Considered the costliest natural disaster in US history and the deadliest hurricane to hit the nation since 1928, Hurricane Katrina's storm surge inundated the city of New Orleans, Louisiana and killed over 1,500 people as flood walls broke and levees failed.
Reuters photographer Carlos Barria documented the immediate aftermath of the hurricane a decade ago, and decided to return to the places he found.
Using photographs shot in 2005, Barria contrasts the devastation then with the city now as it grapples with the aftereffects of Katrina even ten years later.
See the haunting images of New Orleans' desolation and its slow renewal below, with caption info by Reuters.
In the photograph, Joshua Creek sits on the porch of his house and takes in the damage on September 13, 2005, after Hurricane Katrina struck.

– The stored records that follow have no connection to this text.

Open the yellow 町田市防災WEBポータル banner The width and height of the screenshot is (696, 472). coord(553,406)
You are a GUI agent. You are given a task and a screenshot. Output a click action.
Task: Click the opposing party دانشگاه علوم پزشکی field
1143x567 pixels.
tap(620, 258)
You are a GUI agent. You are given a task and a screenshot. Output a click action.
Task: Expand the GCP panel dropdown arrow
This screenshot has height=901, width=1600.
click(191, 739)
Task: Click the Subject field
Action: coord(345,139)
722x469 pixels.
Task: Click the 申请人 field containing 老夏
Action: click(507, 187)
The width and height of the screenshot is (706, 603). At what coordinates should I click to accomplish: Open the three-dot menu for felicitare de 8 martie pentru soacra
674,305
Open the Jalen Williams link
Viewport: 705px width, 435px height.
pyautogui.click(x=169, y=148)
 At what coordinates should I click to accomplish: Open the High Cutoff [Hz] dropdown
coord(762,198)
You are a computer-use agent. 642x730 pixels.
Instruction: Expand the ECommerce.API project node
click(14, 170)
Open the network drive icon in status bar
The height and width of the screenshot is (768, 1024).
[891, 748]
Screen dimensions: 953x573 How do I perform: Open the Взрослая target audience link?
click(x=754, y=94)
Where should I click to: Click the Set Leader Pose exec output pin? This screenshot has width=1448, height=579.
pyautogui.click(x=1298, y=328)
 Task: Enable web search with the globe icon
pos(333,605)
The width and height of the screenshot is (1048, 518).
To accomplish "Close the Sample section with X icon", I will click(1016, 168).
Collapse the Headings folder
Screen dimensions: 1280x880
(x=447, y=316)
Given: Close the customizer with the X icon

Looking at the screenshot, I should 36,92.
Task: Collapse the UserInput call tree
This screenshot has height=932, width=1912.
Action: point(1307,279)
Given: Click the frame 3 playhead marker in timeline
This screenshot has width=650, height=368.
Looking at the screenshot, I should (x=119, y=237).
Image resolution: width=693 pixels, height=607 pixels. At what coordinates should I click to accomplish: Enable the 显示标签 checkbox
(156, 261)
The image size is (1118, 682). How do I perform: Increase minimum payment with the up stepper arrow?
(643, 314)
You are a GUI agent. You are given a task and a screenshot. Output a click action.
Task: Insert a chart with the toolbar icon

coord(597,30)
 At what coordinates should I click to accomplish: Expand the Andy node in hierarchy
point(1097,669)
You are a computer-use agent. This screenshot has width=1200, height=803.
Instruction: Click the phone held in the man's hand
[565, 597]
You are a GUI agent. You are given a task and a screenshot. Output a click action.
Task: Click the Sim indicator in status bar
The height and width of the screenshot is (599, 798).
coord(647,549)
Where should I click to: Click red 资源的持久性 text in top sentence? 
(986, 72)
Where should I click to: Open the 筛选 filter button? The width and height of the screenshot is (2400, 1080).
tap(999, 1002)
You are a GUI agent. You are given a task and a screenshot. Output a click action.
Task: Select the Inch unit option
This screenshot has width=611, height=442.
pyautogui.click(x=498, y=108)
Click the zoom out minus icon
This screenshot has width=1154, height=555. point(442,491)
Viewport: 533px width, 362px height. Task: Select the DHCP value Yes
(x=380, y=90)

Ten years ago, Creek was looking at the height that the flood waters from Hurricane Katrina reached at his house.
A decade ago this convention center acted as a collection point for victims of the hurricane, including this woman and her dog.
Here Barria holds a print showing Michael Rehage squatting on the roof of his car surrounded by wreckage and debris from the storm.
The streets of New Orleans were still flooded when Barrio captured Errol Morning sitting on his boat on September 5, 2005, when the original photograph was taken.
The streets were nearly impassable, with water levels reaching over a foot and completely flooding the roads when he came across Morning.
Here Barrio matches up a print of the waterline and damage at the Memorial Medical Center with its current state.
Coffins were dislodged from tombs by the flood waters and could be seen floating freely in city cemeteries.
In the town of Lafitte, just south of New Orleans, Barria revisits where ten years earlier he found Tyler Teal cleaning up debris from his property after the storm.